For a short while, she taught French and Spanish in a high school in Oakland, California but she then went back to UCLA to complete her Master of Arts in French in 1934.

Career

In 1938 she wrote her first novel, Young Man with a Horn, based on the life of cornet player Bix Beiderbecke. The novel was a success and she won a Houghton Mifflin Literary Fellowship. In 1950, it was made into a movie of the same name with Kirk Douglas, Lauren Bacall, and Doris Day. Baker received a Guggenheim Fellowship for her next book in 1942.

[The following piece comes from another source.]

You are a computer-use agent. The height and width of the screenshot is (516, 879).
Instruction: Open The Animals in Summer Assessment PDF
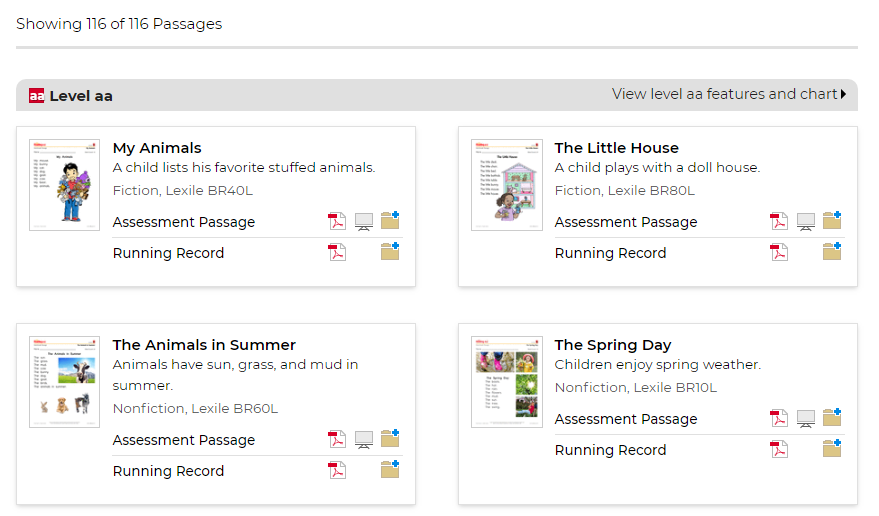click(337, 440)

Her next book was Trio. She and her husband made it into a play which was quickly taken off Broadway because of its lesbian theme after a protest by a group of Protestant clergymen.

After the failure of her play, she went back to writing novels. The next one was Our Gifted Son in 1948. She then wrote Cassandra at the Wedding in 1962, whose subject was identical twin sisters who were especially close. Baker's husband said that this novel was based on the couple's own two daughters.

In 1967, she co-wrote the script of The Ninth Day in Playhouse 90. The subject of this episode is a young man living in a group just after World War Three. When he tries to leave, he is forced by the elders to stay and marry the only young woman in the group.

Death

On June 17, 1968, Baker died of cancer at the age of 61 in Terra Bella, California.[1][2]

References

  1. "Dorothy Dodds Baker". New York Review Books. Retrieved July 26, 2011.
  2. "1968 - Literature". The People's Chronology. eNotes.com. Retrieved May 24, 2010.